By David Alexander and Phil Stewart
WASHINGTON (Reuters) - The nominee to become the top U.S. military officer warned on Tuesday it would be "extraordinarily difficult and very high risk" to cut $800 billion from defense spending as part of efforts to reduce the nation's $14.3 trillion debt.
Army General Martin Dempsey appeared to push back hard in his Senate nomination hearing against proposals gaining momentum in Congress to at least double President Barack Obama's slated defense cuts of $400 billion over the next dozen years.
"National security didn't cause the debt crisis nor will it solve it," Dempsey, Obama's choice to become chairman of the Joint Chiefs of Staff, told the Senate Armed Services Committee in a written comments released in conjunction with the hearing.
The hearing on Dempsey's nomination coincided with a deadlock in Washington on finding a way to reduce the $1.4 trillion annual U.S. deficit and $14.3 trillion debt ahead of an August 2 deadline for raising the debt ceiling.
Obama earlier this year asked the Pentagon to find $400 billion in cuts to national security spending over the next 12 years.

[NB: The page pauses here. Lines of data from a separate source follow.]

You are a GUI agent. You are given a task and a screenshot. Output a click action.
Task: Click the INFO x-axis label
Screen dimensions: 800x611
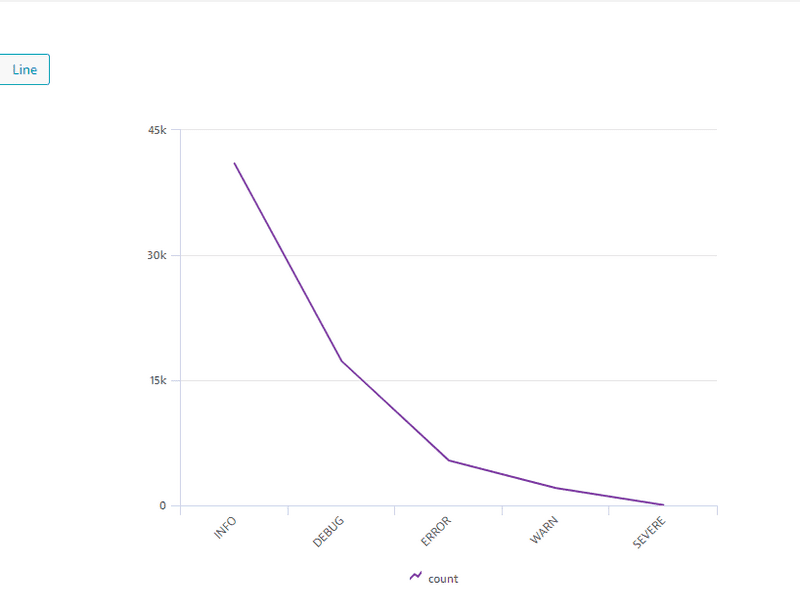(x=226, y=527)
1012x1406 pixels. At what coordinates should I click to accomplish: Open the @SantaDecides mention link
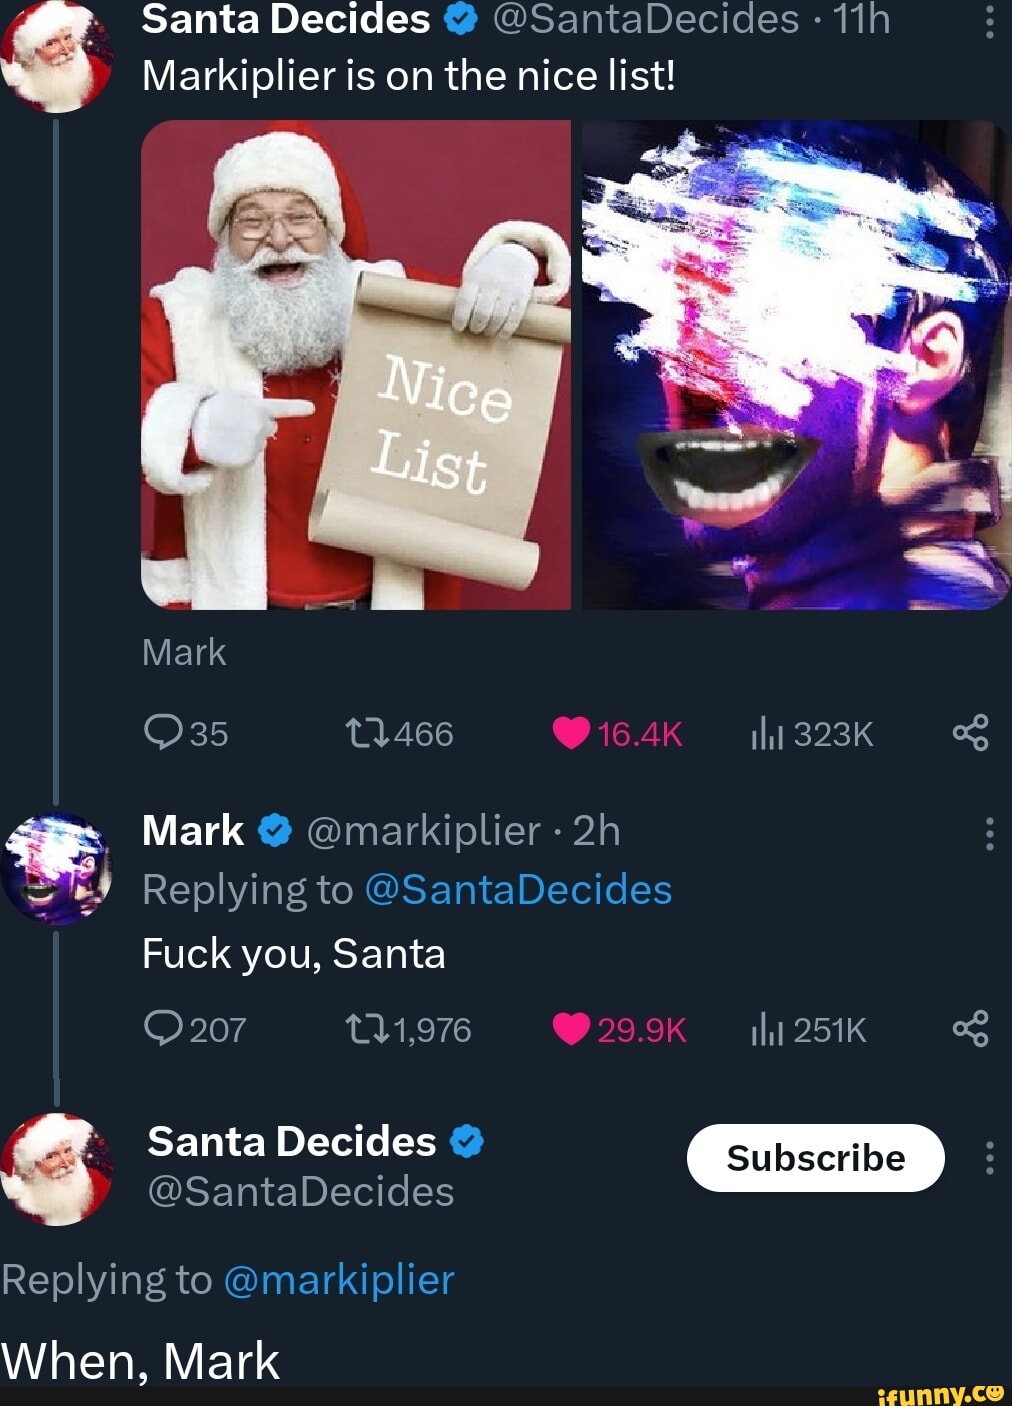point(521,888)

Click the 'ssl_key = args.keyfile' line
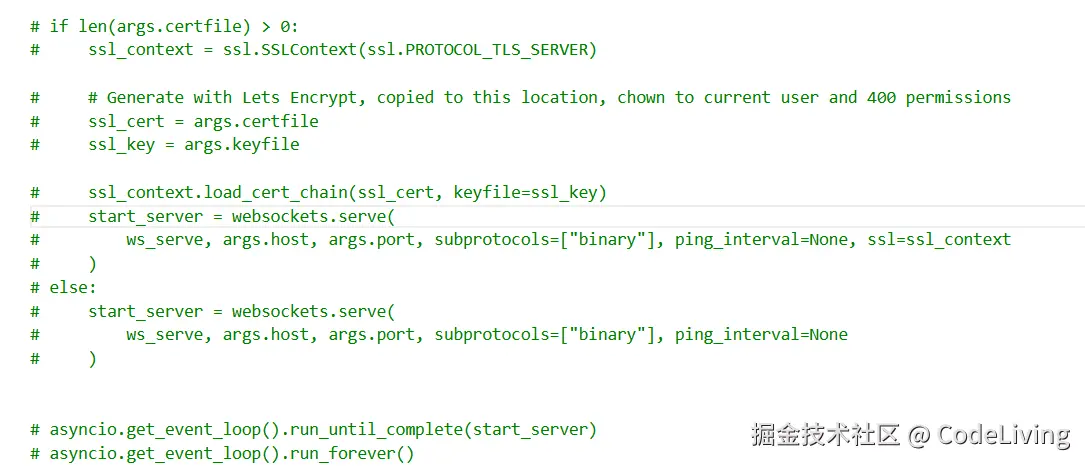[193, 145]
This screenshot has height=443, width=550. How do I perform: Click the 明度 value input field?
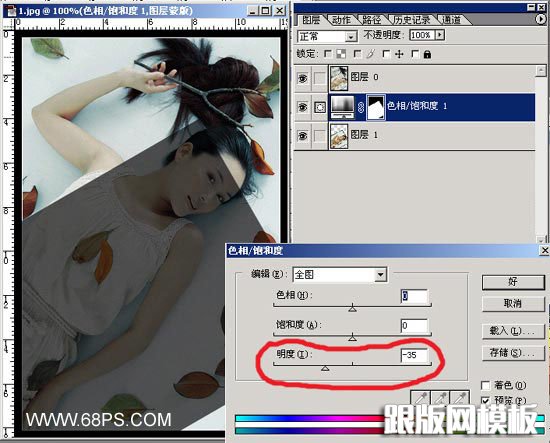[414, 355]
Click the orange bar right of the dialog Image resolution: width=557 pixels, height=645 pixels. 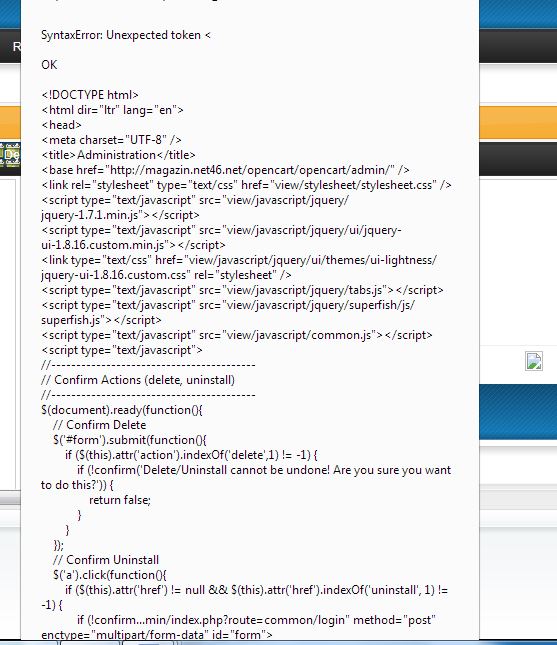518,122
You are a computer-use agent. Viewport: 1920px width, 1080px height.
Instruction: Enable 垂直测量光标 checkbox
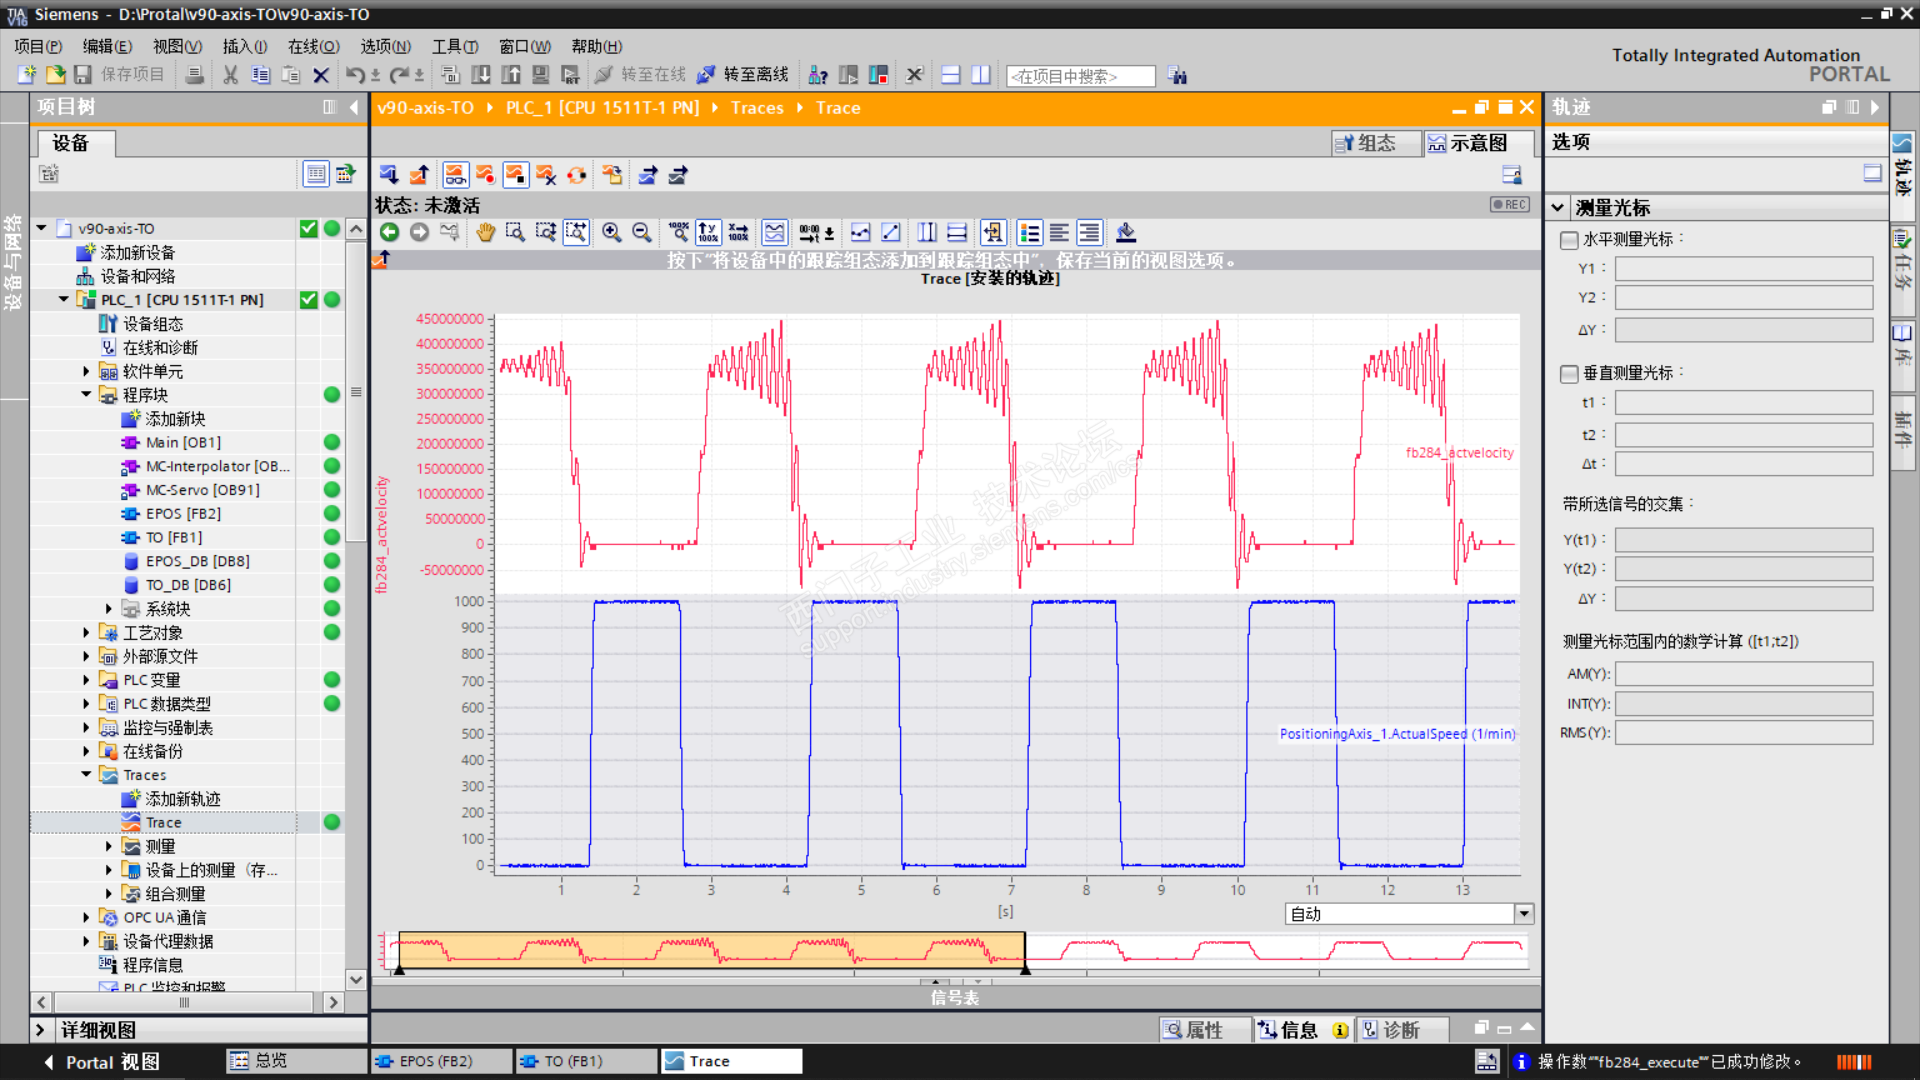[1569, 373]
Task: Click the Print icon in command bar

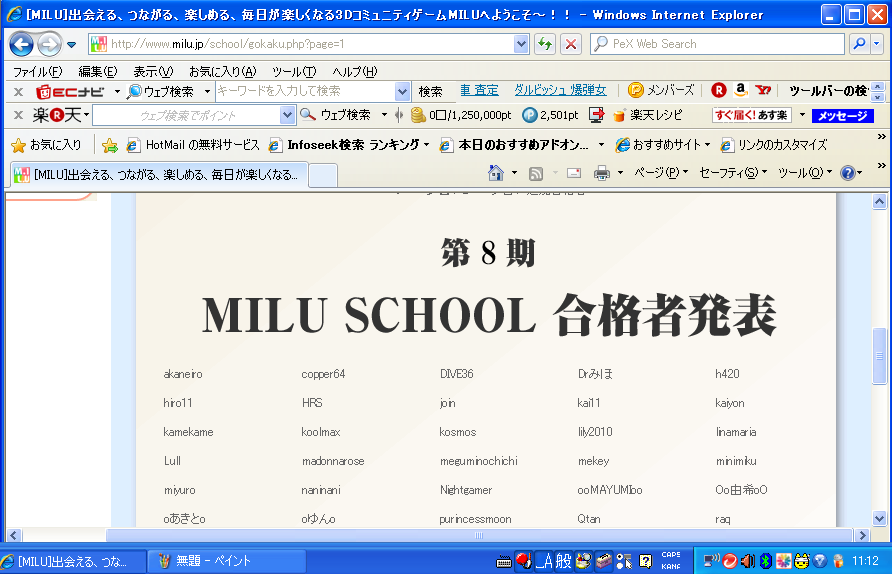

The Pentagon is reviewing how best to achieve that goal and is expected to present options to the president.
But lawmakers grappling with the debt issue have proposed even deeper cuts of $800 billion or even $1 trillion over the coming decade.
Asked about the proposals during his hearing, Dempsey said, "Based on the difficulty of achieving the $400 billion cut, I believe $800 billion would be extraordinarily difficult and very high risk."
U.S. DEBT NOT BIGGEST THREAT
Dempsey disagreed with the assessment of the current chairman, Admiral Mike Mullen, who has described the U.S. debt as "the single-biggest threat to our national security."
"I wouldn't describe our economic condition as the single-biggest threat to national security," he said in his written remarks. "There are a lot of clear and present threats to our security in the current operational environment."
Dempsey acknowledged the U.S. debt "is a grave concern" but said the country could not afford to "neglect the other instruments of national power" -- both military and diplomatic -- as it works to solve its fiscal problems.
Republican Senator John McCain, Obama's rival in the 2008 presidential election and a Vietnam war hero, criticized the rising pressure to cut military spending without first understanding the impact on strategy.
"Defense spending is not what is sinking this country into fiscal crisis, and if the Congress and the president act on that flawed assumption, they will create a situation that is truly unaffordable: the hollowing out of U.S. military power and the loss of faith of our military members," McCain said.
Dempsey, who only became Army chief of staff in April before his surprise nomination to become chairman, told McCain the Pentagon's comprehensive strategy for implementing Obama's $400 billion was due to be completed in late September or early October.
McCain said: "We have announced cuts without the commensurate strategy to go along with it. That's not comforting."
Dempsey said it was important for the U.S. military to demonstrate that "We are sensitive to the challenges of the broader nation" and do its part to help reduce the deficit.
"If we don't ... we will be seen as simply putting up barriers and defending ourselves against what Eisenhower famously called, you know, the military-industrial complex," he said.